Wednesday, April 20, 2022

A problematic idea of the law

 The Texas abortion law has been widely copied by states that want to ban abortion. The law has been denounced as a descent into the dark ages by some legal scholars.

I wish the people who hold office in Texas knew something about ancient Athens. The problems with this kind of law were obvious a couple of thousand years ago.

The Texas law is being hailed as revolutionary and innovative because it takes the state out of the enforcement business. The state doesn’t enforce. Enforcement occurs because any private citizen can sue to stop an activity he or she objects to.

Actually, the law is neither revolutionary nor innovative. This is what law was in ancient Athens.

Athens had no police, no public prosecutors, no professional judges. The judge was an ordinary citizen who, chosen by lot, was chairman of the trial. The jurors — 500 was a common number — were chosen by lot.

One citizen prosecuted another for whatever action he considered to be a violation of law.

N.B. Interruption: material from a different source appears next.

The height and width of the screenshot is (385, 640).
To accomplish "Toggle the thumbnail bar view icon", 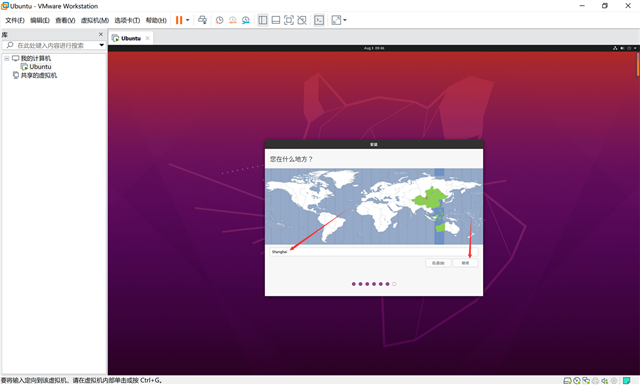I will coord(276,20).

There’s no problem here — unless you get to the question of whether a doctor, for example, has a right to operate a business. Because if this is your concept of law, the answer is no. If the doctor beats the first lawsuit, he won’t beat the 143rd. And this system, as the ancient Athenians discovered, created a class of people who went around insinuating that a business person was doing something wrong and demanded money in return for not bringing a lawsuit.

And if you can blackmail a doctor, you can also blackmail a plumber, a carpenter, a teacher … anybody. You can stop doctors from running their medical practices. And you can stop plumbers, carpenters, teachers — you name it — from running their businesses.

I have heard people who call themselves socialists bewail “the fact” that capitalism and free enterprise cannot be contained, much less killed.

Actually, you can put a torpedo through the bow of any enterprise with this concept of law. The Texas Legislature inadvertently and unfortunately rediscovered the old blueprints for the torpedoes.